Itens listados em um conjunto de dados
# # #

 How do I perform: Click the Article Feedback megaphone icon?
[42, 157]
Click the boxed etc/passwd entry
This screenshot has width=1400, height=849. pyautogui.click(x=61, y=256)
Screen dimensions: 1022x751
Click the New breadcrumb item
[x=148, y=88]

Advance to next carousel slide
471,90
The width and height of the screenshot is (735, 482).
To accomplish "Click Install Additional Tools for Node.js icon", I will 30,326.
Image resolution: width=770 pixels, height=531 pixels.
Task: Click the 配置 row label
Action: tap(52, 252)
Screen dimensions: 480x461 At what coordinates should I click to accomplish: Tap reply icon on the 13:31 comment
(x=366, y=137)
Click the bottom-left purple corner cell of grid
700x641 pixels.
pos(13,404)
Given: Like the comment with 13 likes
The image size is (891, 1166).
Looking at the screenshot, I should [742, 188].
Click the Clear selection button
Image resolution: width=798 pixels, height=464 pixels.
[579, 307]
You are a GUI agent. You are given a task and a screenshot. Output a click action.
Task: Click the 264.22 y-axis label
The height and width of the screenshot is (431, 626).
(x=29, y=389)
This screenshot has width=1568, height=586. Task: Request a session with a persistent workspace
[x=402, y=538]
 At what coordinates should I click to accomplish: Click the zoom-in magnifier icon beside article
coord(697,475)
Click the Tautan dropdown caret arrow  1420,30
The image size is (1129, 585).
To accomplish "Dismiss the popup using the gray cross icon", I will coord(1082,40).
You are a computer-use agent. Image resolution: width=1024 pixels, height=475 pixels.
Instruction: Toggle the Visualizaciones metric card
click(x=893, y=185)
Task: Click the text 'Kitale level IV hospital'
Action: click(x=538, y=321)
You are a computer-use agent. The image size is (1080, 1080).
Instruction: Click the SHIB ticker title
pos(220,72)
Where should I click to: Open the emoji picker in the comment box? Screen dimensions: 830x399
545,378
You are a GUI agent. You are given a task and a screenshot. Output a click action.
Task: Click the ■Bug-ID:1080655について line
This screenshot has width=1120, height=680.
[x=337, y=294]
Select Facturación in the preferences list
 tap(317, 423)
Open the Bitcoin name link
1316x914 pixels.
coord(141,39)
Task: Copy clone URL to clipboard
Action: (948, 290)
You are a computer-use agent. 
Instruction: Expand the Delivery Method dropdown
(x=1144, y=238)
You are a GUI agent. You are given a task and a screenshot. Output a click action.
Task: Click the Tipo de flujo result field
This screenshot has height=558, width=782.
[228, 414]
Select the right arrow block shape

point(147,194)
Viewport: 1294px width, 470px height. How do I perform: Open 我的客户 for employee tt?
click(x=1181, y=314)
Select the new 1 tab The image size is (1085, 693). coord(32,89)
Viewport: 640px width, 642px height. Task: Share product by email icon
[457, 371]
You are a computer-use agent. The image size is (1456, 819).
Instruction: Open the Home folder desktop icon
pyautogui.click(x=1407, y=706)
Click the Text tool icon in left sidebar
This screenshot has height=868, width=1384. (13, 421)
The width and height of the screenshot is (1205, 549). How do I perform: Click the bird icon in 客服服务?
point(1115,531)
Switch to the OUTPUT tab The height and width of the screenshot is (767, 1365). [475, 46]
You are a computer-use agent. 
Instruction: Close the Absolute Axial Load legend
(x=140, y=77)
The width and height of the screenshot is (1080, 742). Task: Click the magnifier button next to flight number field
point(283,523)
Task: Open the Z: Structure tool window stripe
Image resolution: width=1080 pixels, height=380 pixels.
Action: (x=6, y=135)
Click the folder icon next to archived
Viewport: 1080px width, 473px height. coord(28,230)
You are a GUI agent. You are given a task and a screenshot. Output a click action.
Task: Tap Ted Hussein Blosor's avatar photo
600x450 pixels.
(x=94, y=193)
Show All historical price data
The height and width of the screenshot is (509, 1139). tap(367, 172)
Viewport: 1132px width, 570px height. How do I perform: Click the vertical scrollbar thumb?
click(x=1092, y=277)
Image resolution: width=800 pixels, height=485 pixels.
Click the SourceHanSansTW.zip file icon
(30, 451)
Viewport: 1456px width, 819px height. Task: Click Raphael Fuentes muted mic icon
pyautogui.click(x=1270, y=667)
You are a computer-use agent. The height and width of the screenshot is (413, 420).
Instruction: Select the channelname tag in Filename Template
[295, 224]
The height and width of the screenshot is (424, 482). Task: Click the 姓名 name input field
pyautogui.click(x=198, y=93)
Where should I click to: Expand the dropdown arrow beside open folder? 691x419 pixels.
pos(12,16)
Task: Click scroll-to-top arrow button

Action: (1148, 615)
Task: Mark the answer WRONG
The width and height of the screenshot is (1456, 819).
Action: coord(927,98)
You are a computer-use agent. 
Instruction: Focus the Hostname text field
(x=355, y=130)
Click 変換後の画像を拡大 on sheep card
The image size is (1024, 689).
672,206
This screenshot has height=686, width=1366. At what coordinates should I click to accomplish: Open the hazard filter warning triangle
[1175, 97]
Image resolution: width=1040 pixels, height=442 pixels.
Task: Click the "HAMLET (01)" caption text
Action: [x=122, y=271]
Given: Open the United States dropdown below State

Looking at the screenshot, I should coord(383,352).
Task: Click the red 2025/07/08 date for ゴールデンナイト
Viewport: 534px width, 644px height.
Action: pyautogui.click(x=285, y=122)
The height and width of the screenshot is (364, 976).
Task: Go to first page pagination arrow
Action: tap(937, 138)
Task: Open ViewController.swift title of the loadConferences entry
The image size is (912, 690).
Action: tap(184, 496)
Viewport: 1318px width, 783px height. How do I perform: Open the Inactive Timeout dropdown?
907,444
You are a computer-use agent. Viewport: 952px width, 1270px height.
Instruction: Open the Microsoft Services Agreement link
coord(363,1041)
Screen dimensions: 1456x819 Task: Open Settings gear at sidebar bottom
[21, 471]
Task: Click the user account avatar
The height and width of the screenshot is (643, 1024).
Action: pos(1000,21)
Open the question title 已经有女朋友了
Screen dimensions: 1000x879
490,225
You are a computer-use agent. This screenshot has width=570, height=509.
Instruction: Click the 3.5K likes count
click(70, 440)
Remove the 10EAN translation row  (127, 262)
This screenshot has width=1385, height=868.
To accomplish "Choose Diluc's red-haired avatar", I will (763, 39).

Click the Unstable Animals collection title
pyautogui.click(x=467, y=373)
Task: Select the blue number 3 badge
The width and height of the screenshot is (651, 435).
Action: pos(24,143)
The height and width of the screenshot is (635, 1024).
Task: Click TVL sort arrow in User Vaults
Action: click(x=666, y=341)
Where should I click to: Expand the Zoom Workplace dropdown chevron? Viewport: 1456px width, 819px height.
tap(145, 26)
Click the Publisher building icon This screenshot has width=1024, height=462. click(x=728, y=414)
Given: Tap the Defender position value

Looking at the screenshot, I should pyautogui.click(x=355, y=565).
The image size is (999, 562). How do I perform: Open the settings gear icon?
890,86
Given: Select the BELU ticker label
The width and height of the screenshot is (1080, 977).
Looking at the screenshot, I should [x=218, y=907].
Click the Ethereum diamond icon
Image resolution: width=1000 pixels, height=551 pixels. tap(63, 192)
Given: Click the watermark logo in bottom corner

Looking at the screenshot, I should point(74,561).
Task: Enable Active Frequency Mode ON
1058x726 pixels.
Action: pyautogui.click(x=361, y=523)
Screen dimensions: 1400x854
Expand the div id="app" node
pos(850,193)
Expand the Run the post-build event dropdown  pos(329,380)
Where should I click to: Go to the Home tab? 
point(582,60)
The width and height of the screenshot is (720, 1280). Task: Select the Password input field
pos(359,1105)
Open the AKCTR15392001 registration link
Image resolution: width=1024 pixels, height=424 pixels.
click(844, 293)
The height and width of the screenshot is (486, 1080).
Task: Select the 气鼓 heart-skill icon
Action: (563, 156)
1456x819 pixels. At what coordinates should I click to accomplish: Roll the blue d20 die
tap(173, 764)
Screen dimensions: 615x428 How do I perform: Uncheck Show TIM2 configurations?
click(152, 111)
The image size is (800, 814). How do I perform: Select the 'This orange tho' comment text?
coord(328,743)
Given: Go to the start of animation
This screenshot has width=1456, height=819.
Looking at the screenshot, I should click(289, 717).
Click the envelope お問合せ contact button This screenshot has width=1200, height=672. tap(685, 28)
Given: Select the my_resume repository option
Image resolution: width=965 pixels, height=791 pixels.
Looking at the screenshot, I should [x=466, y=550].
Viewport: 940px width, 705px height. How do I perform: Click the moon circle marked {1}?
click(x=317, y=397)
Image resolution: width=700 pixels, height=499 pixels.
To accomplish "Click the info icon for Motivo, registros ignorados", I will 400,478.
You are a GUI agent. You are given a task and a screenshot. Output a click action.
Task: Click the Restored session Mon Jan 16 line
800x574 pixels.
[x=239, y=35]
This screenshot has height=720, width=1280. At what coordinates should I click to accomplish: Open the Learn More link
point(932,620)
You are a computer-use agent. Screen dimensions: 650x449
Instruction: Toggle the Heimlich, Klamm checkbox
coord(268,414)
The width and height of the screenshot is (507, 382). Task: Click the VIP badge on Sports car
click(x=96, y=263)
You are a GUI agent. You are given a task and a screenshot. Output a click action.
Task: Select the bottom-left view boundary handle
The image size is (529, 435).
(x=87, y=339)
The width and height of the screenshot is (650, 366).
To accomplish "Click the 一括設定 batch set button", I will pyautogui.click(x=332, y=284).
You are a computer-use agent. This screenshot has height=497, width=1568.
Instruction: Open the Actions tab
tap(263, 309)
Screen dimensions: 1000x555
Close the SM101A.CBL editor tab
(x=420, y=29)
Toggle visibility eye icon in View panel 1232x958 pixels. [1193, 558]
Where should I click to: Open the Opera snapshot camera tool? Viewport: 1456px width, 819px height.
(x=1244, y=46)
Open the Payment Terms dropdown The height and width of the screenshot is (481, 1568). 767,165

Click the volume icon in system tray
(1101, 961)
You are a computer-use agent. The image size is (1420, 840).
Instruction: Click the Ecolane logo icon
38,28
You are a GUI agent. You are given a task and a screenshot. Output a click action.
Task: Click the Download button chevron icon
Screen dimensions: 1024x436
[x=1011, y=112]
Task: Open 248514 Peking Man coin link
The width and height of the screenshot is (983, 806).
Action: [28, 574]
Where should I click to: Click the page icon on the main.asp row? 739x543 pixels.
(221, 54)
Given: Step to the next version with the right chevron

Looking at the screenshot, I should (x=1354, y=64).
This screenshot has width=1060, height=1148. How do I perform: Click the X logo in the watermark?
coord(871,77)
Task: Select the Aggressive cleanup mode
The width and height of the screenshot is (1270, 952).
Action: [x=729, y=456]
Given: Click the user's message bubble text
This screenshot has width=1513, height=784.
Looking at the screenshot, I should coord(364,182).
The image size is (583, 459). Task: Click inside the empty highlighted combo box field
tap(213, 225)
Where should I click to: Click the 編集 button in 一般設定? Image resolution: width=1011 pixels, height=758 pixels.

# # #

▸ Objetivo do exercício
Reproduza palavra por palavra o trecho dos dados que começa na linha que contém "Where should I click to: Open the Opera" e vai até o fim dos dados, com as duas extremidades incluídas.

▸ Solução do exercício
Where should I click to: Open the Opera snapshot camera tool? Viewport: 1456px width, 819px height.
(x=1244, y=46)
Open the Payment Terms dropdown The height and width of the screenshot is (481, 1568). 767,165

Click the volume icon in system tray
(1101, 961)
You are a computer-use agent. The image size is (1420, 840).
Instruction: Click the Ecolane logo icon
38,28
You are a GUI agent. You are given a task and a screenshot. Output a click action.
Task: Click the Download button chevron icon
Screen dimensions: 1024x436
[x=1011, y=112]
Task: Open 248514 Peking Man coin link
The width and height of the screenshot is (983, 806).
Action: [28, 574]
Where should I click to: Click the page icon on the main.asp row? 739x543 pixels.
(221, 54)
Given: Step to the next version with the right chevron

Looking at the screenshot, I should (x=1354, y=64).
This screenshot has width=1060, height=1148. How do I perform: Click the X logo in the watermark?
coord(871,77)
Task: Select the Aggressive cleanup mode
The width and height of the screenshot is (1270, 952).
Action: [x=729, y=456]
Given: Click the user's message bubble text
This screenshot has width=1513, height=784.
Looking at the screenshot, I should coord(364,182).
The image size is (583, 459). Task: Click inside the empty highlighted combo box field
tap(213, 225)
Where should I click to: Click the 編集 button in 一般設定? Image resolution: width=1011 pixels, height=758 pixels.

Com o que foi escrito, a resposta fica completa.